Second, the intelligent sorting and terminal distribution capabilities are weak. In the Yangtze River Delta and other regions, intelligent warehousing and distribution technology is widely used in the sorting of agricultural products, including the use of visual recognition, automatic weighing, grading and classification equipment, which greatly improves the efficiency of order processing. However, most e-commerce companies in Heilongjiang are still in the “human workshop” operation stage, which is not only inefficient, but also prone to problems such as wrong delivery and missed delivery, affecting customer experience.

Third, the terminal distribution network coverage is incomplete. The express delivery coverage rate in some remote areas of Heilongjiang is not high, and the “last mile” delivery relies on rural couriers and self-pickup points. Problems such as untimely delivery and difficulty in returning and exchanging goods frequently occur, which significantly reduces the overall logistics service quality.

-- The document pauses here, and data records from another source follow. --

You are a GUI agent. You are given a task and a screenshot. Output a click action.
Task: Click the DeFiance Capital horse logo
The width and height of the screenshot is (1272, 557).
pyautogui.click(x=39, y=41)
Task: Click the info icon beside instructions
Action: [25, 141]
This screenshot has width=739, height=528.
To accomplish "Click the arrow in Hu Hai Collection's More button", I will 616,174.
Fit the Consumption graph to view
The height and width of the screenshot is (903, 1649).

In contrast, the Yangtze River Delta and Pearl River Delta regions have formed a three-level warehousing layout of “city warehouse + community warehouse + cold chain terminal”, combined with an intelligent dispatching system to achieve precise delivery, effectively control logistics costs and ensure service timeliness, and enhance stickiness to consumers, especially fresh food users.

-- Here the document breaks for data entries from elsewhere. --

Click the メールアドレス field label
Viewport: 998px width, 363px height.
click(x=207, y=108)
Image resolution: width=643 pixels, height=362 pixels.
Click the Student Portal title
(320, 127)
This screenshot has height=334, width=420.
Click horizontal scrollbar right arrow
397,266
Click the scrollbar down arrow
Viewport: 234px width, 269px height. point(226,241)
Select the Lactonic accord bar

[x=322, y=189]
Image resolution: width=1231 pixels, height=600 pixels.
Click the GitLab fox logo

5.2. Relative lack of policy support

The policy environment plays an important guiding role in the development of e-commerce logistics, but Heilongjiang’s policy support in this area is relatively weak.

5.2.1. Traffic network restrictions.

Although Heilongjiang has rich resource endowments and industrial foundations in developing agricultural product e-commerce logistics, there is still a clear gap in policy support compared with developed coastal provinces. Coastal provinces such as Zhejiang and Guangdong have generally established special agricultural product e-commerce support policy systems, covering:

Special fund subsidies: used to support agricultural product upstream, e-commerce platform construction, cold chain transportation, storage facility renovation, etc.;

Infrastructure investment: through the guidance of fiscal funds, accelerate the construction of modern logistics parks, smart cold chain hubs and other key nodes;

Cold chain transportation support policies: provide freight subsidies, cold chain vehicle purchase discounts, operation subsidies, etc. for fresh agricultural product transportation to reduce circulation costs.

Taking Zhejiang as an example, its “E-commerce into Rural Comprehensive Demonstration Project” has driven a large number of specialty agricultural products to achieve rapid circulation through e-commerce channels, and e-commerce and logistics companies have formed a policy-driven benign interaction mechanism. In contrast, Heilongjiang Province’s current agricultural product e-commerce logistics support policies are relatively scattered, and some local governments have the orientation of “focusing on industry and neglecting circulation”. Policy incentives are still in the exploration and pilot stage, lacking systematicity and continuity, resulting in slow development of agricultural product e-commerce logistics chains and insufficient enthusiasm for social capital investment.

In addition, some support measures have problems such as complicated application procedures, long approval cycles, and slow disbursement of funds during implementation, making it difficult for policy dividends to truly take effect.

5.2.2. Limited leading role of local governments.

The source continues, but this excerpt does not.